Wash Your Sins Away

John and Pharisees-Tissot

“Behold, The Lamb of God who takes away the sins of the world!”

“Repent and be baptized every one of you in the name of Jesus Christ for the forgiveness of your sins, and you will receive the gift of the Holy Spirit.” (Acts 2:38)

James Jordan has observed that Abraham’s “calling on the name of the Lord” was in fact evangelical proclamation of his faith. Abraham’s witness to the Canaanites was something for which they would be held accountable when Israel returned to claim the land. Chris Wooldridge sees this “vocal allegiance” as the key to understanding the meaning of the washing away of sins in the New Testament. Seen in the context of the last days of the Old Covenant, this was not baptismal regeneration but a public identification by the Jewish worshiper with the final sacrificial lamb (Leviticus 1:1-9).

Chris writes:

What does the book of Acts mean when it speaks of Baptism as the means by which sins are “forgiven” (Acts 2:38) or “washed away” (Acts 22:16). What does this mean and how do we reconcile it with the fact that we are justified by faith alone? When confronted with passages like this, there is often a tendency amongst evangelicals to overlook or avoid the obvious connections being drawn. But this is not the answer. In order to understand a passage like this, we need to consider its Covenant context.

Acts 2 records a sermon given by the Apostle Peter to a Jewish audience who were gathered together for the feast of Pentecost. The sermon begins by warning of a coming judgement. Peter, quoting from the book of Joel, proclaims:

And I will show wonders in the heavens above and signs on the earth below, blood, and fire, and vapour of smoke; the sun shall be turned to darkness and the moon to blood before the day of the Lord comes, the great and magnificent day. (Acts 2:19-20).

The first century Jewish audience, steeped in the Old Testament, would easily have understood the language of cosmic upheaval to be referring to a national judgment (e.g. Isaiah 13:10, Ezekiel 32:7), with the sun and moon representing the rulers of nations.

But this was not to be a judgment of any old nation. No, this judgement was a curse meted out against Israel for her rebellion against God. Peter made it clear that Jesus was a righteous prophet like no other, “a man attested to you by God with mighty works and wonders and signs that God did through him in your midst, as you yourselves know” (2:22). And how did Israel respond? By handing Jesus over to be crucified (Acts 2:23, 36). And now, this very same Jesus had been raised from the dead and set up as God’s judge and right-hand man.

No wonder the men were “cut to the heart” (2:27). They knew what happened when Israel disobeyed God and killed His righteous prophets. As Deuteronomy 28 made clear, when the people disobeyed God, the covenant curses were to be poured out upon them: famine, foreign invasion, exile and death.

**Work request 1**
From the text on baptism and the washing away of sins, extract the passage from "And I will show" to "rulers of nations." word for word.
**Work request 2**
In the text on baptism and the washing away of sins, who made up the audience of Peter's sermon in Acts 2, and why had they gathered?
**Work request 3**
Write the next part of the text on baptism and the washing away of sins, following on from its final sentence.

**Raw data**
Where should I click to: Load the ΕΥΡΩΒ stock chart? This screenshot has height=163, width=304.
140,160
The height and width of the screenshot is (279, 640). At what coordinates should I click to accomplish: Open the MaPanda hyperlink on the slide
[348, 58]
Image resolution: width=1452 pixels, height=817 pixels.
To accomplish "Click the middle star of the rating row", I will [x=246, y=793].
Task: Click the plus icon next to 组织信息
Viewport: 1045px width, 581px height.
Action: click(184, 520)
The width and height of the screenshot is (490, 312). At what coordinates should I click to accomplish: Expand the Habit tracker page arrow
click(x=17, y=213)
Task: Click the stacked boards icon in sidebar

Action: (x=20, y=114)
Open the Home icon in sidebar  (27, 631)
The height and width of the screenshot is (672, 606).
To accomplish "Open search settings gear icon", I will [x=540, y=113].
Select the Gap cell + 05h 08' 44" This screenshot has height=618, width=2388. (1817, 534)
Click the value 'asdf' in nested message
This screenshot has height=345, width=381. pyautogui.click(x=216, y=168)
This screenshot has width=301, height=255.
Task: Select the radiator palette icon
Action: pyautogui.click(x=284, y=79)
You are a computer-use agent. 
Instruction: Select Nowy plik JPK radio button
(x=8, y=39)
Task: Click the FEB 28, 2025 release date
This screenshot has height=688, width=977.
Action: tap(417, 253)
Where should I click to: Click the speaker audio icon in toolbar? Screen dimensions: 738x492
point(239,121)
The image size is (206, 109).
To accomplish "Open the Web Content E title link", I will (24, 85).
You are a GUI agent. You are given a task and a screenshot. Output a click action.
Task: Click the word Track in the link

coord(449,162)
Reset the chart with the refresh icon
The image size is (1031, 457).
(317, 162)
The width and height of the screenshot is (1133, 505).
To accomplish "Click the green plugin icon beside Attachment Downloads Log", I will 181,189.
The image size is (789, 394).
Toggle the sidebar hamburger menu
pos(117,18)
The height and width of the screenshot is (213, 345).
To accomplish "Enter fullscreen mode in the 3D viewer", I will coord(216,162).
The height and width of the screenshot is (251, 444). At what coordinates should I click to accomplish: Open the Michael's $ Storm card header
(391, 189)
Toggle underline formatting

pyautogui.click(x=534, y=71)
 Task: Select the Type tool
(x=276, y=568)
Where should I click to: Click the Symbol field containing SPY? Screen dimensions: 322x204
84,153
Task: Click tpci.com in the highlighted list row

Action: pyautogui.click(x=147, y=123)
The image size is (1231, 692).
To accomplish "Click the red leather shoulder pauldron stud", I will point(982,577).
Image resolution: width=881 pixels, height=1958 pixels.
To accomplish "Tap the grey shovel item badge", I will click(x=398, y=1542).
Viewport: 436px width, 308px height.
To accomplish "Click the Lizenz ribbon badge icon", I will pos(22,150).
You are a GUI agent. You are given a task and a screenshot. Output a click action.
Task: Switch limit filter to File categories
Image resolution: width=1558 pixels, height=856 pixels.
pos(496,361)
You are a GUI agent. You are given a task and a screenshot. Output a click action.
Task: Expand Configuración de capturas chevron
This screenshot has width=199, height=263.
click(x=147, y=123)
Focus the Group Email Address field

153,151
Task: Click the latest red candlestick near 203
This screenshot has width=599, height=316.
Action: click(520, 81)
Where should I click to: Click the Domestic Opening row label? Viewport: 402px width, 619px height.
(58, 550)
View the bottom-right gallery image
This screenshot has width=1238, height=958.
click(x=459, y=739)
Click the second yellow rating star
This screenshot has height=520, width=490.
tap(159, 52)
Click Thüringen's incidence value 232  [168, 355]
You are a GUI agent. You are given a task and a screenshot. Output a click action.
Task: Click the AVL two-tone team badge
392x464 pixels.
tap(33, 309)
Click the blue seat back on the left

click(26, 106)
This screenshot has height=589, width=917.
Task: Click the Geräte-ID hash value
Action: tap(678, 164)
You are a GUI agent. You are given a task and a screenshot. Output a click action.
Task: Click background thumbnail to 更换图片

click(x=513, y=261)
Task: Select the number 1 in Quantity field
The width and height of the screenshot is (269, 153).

**Response 1**
And I will show wonders in the heavens above and signs on the earth below, blood, and fire, and vapour of smoke; the sun shall be turned to darkness and the moon to blood before the day of the Lord comes, the great and magnificent day. (Acts 2:19-20).

The first century Jewish audience, steeped in the Old Testament, would easily have understood the language of cosmic upheaval to be referring to a national judgment (e.g. Isaiah 13:10, Ezekiel 32:7), with the sun and moon representing the rulers of nations.

**Response 2**
A Jewish audience gathered together for the feast of Pentecost.

**Response 3**
It is in this context that we discover the reference to the “forgiveness of sins.” The “sins” in question are specifically transgressions against the Law of Moses and the “forgiveness” in question entailed a release from the consequences of those transgressions. For the Jew, Baptism was a public identification with Christ which washed away sin in a way no Levitical washing or atonement could. It declared openly a submission to a higher priest than the one in the Temple and an allegiance to a higher king than the one in Jerusalem. This is why it was performed “in the name of Jesus Christ.”1Other New Testament passages, such as Romans 6:3-4 and Galatians 3:27, also speak of Baptism as a public identification with Christ.

For any Jew, quietly apologising for what they had done was never sufficient. A public rite was required. Now that rite was an act which made one an ally with the exalted Christ in order to be saved from the final curses of the Law. In forty years’ time, those Jews who wanted to affirm Christ without publicly identifying with him (and therefore against his enemies) were trapped in the city of Jerusalem when the armies of Titus Vespasian besieged the city.

Acts 22:16 is written in a similar context. Paul had unjustly murdered and imprisoned many Christians (Acts 9:1-2), but upon being confronted by the risen Christ he immediately realised his wrongdoing. For him to quietly return to being a Pharisee was impossible. He needed to publicly identify with Christ and with the Church which he had persecuted, in order to be saved from the wrath to come. This was the meaning of his Baptism.

So what does Baptism mean for us today, since we have no “Mosaic” curses hanging over us? 1 Peter 3 tells us that Baptism means than when others revile and slander us for our faith (3:9, 3:14), we can stand firm and identify with Christ (3:15-16). We know that God will judge the wicked and vindicate his people in history, if we are patient. Baptism assures us that, though the nations rage against Christ, he will have the final word. Baptism is not like Old Covenant rites which simply “put away the uncleanness of the flesh.” It is the legal “testimony of a good conscience before God” (3:21), an act which shows that we are not ashamed of Him, that He might not be ashamed of us.

Christian, remember what you declared at your Baptism.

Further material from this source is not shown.